#AI and Accelerated Computing: Transforming #Climate Research and Predictions / #DigitalTwins
AI and accelerated computing are poised to revolutionize climate research, according to NVIDIA founder and CEO Jensen Huang. Speaking at the Berlin Summit for the Earth Virtualization Engines (EVE) initiative, Huang emphasized the significance of climate modeling and its impact on policymakers, researchers, and the industry. The summit, which brings together global participants, focuses on leveraging AI and high-performance computing to enhance climate prediction.
During his keynote, Huang highlighted three pivotal breakthroughs that climate researchers must achieve to advance their goals. First and foremost, there is a need for faster and higher-resolution climate simulations, reaching down to a couple of square kilometers. Secondly, the ability to pre-compute vast amounts of data is crucial. Lastly, interactive visualization of this data using NVIDIA Omniverse is vital to empower policymakers, businesses, companies, and researchers.
The EVE initiative, in collaboration with Earth-2, aims to provide easily accessible kilometer-scale climate information for sustainable planet management. Huang pointed out that the convergence of Earth-2 and EVE was opportune, as Earth-2 was based on three fundamental breakthroughs. The initiative advocates for coordinated climate projections with a resolution of 2.5 kilometers, building upon substantial advancements made over the past 25 years.
Accelerated computing has already made a significant impact on various applications, including ICON, IFS, NEMO, MPAS, WRF-G, and more. Further computing power is on the horizon for such applications, with the NVIDIA GH200 Grace Hopper Superchip leading the way. Designed specifically for AI and HPC applications at a massive scale, this breakthrough accelerated CPU offers up to 10 times higher performance for processing terabytes of data.
To harness vast amounts of data efficiently and gain valuable insights, Huang introduced NVIDIA Modulus, an open-source framework for developing and training physics-based machine learning models, and FourCastNet, a data-driven weather forecasting model.
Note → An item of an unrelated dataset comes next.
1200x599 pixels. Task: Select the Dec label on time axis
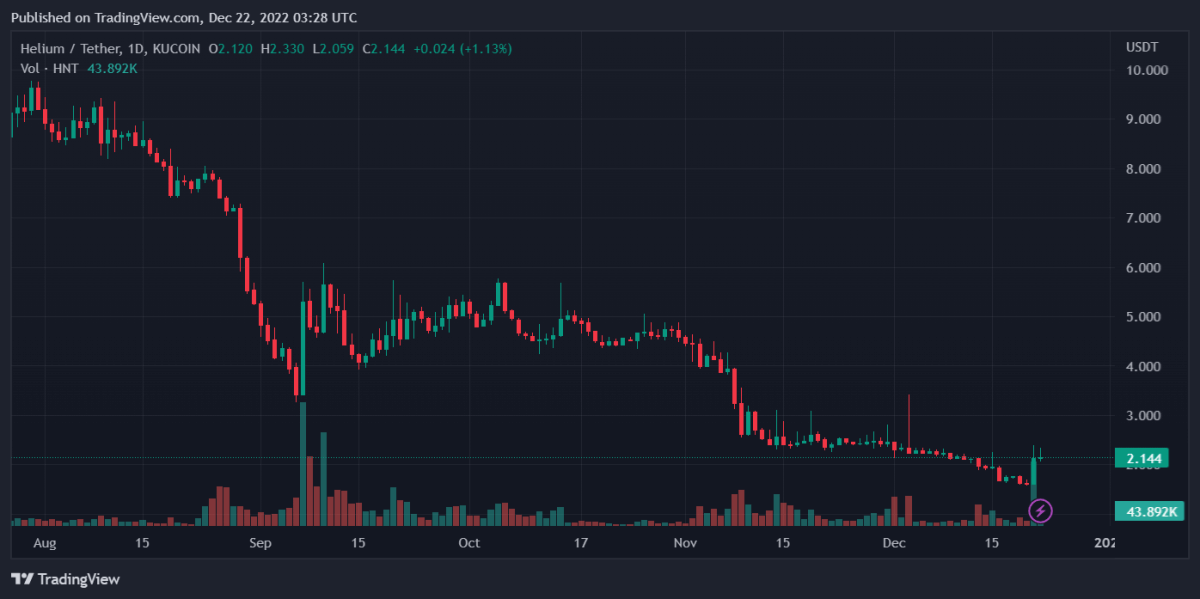click(894, 543)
By learning physics from real-world data, FourCastNet can accurately predict weather patterns such as the path of Hurricane Harvey by incorporating the Coriolis force, which accounts for the Earth's rotation.
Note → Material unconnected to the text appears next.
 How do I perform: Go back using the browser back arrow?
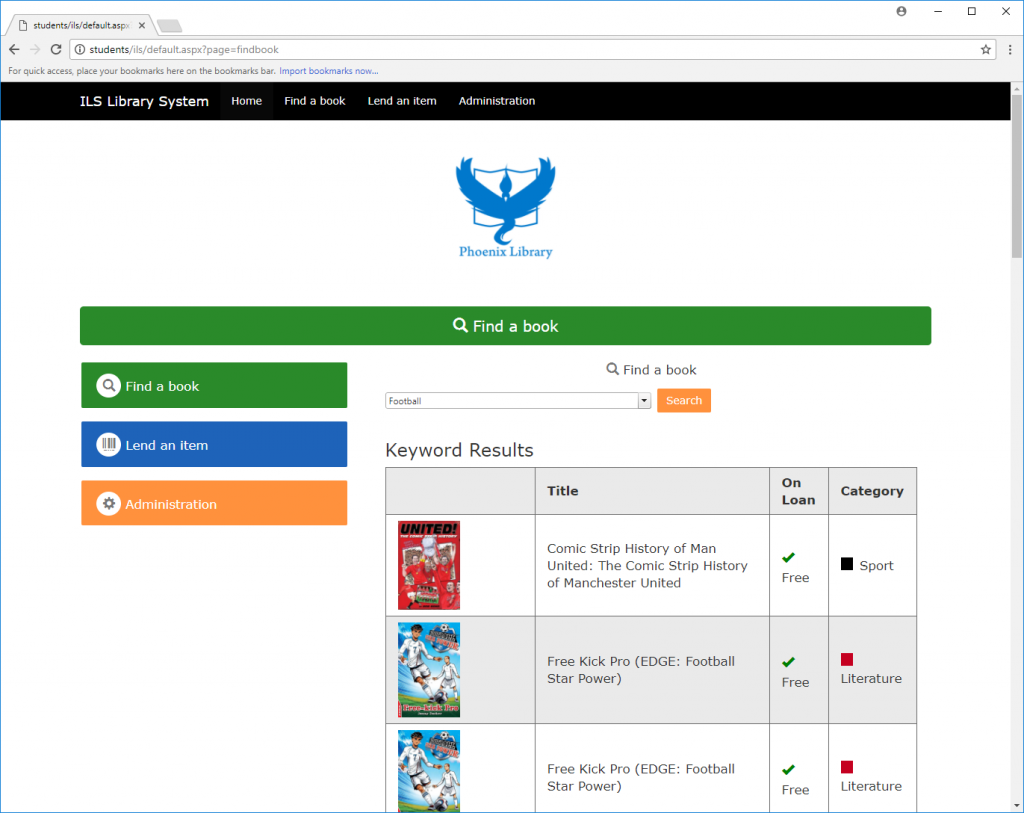[x=14, y=50]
Combining these models with traditional simulations allows for more detailed and long-range forecasts. Huang demonstrated how running the FourCastNet ensemble on NVIDIA GPUs anticipated an unprecedented North African heatwave. Utilizing Modulus, NVIDIA achieved faster generation of 21-day weather trajectories with reduced energy consumption compared to previous methods.
Furthermore, NVIDIA's technologies are making knowledge more accessible through digital twins, enabling interactive models of complex systems, from Amazon warehouses to the propagation of 5G signals in dense urban environments. Huang showcased an impressive high-resolution interactive visualization of global-scale climate data in the cloud, zooming in from a global view to a detailed view of Berlin. This approach holds promise for predicting climate and weather patterns in diverse locations such as Tokyo, Buenos Aires, and beyond.
Huang emphasized NVIDIA's commitment to developing more powerful systems for training AI models, simulating physical problems, and enabling interactive visualization. These cutting-edge supercomputers are just beginning to come online, representing the forefront of computing technology. Huang concluded his talk by acknowledging the contributions of key researchers and playfully envisioning a mission statement for EVE: to push the limits of computing in climate modeling, explore new methods and technologies, and boldly navigate Earth's tomorrow by understanding the impact of mitigation and adaptation on the global climate.